Last month, the IRS issued Notice 2023-54, providing transition relief for certain required minimum distributions (RMDs) made, or to be made, for 2023. This relief is similar to that previously provided for 2021 and 2022 RMDs [see previous blog post].
The new guidance offers relief for certain participants who reached age 72 in 2023 (i.e., were born in 1951). The SECURE 2.0 Act of 2022 increased the RMD age from 72 to 73 starting on January 1, 2023. However, the law was passed at the very end of 2022, thus plan sponsors and providers may not have had sufficient advance notification to make changes to their operations and systems, causing RMDs to be made when they were not required. For distributions made between January 1, 2023, and July 31, 2023, to these affected participants, the IRS will not penalize responsible parties (plan administrators, payors, plan participants, IRA owners, and beneficiaries) who processed distributions as RMDs ineligible for rollover, when the distributions were not, in fact, RMDs because of the change in the RMD age. This relief also applies to distributions from IRAs made between January 1, 2023, and July 31, 2023, that were mistakenly treated as RMDs. These improperly treated distributions may be rolled over tax-free to a qualified retirement account or IRA by September 30, 2023, effectively extending the 60-day deadline for rollovers of certain distributions.
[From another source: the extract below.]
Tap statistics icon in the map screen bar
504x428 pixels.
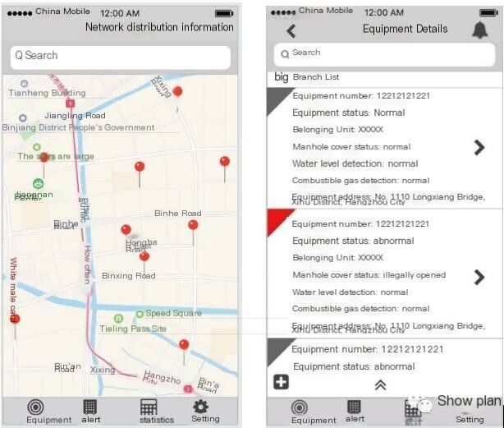pos(157,412)
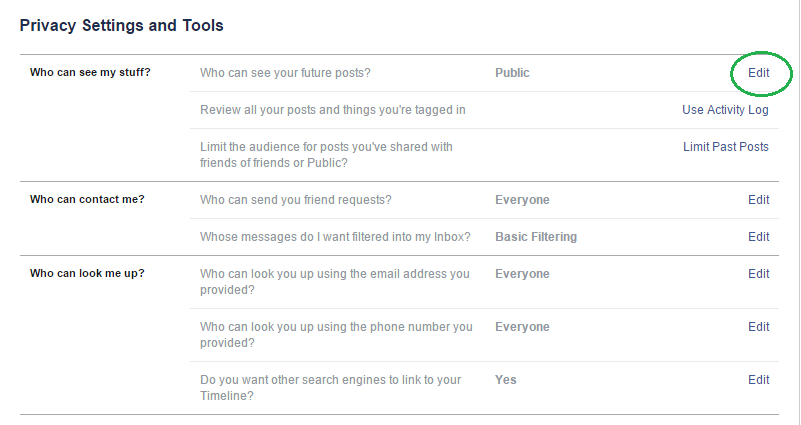
Task: Click "Review all your posts and things you're tagged in"
Action: (333, 110)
Additionally, the new guidance offers transition relief related to the 10-year rule introduced by the SECURE Act of 2019. The 10-year rule applies to beneficiaries who did not qualify as an Eligible Designated Beneficiary and requires that the remaining account be distributed within 10 years of the participant’s death. Many practitioners interpreted this rule in a similar manner to the 5-year rule that previously applied, which only required the entire account be distributed within five years and did not require annual RMDs. However, the IRS clarified in the proposed regulations issued in February 2022 that RMDs under the 10-year rule must be made yearly in addition to the entire account being distributed within ten years.
The IRS will not find any qualification failure or assess an excise tax for failure to make certain life expectancy RMDs in 2023 under the 10-year rule to beneficiaries of participants who died on or after their required beginning date in 2020, 2021, or 2022. The IRS had previously provided relief for failure to make these RMDs for 2021 and 2022.
Lastly, the new guidance clarifies that any final regulations implementing the RMD changes of the SECURE Act and SECURE 2.0 will apply for 2024 or later calendar years.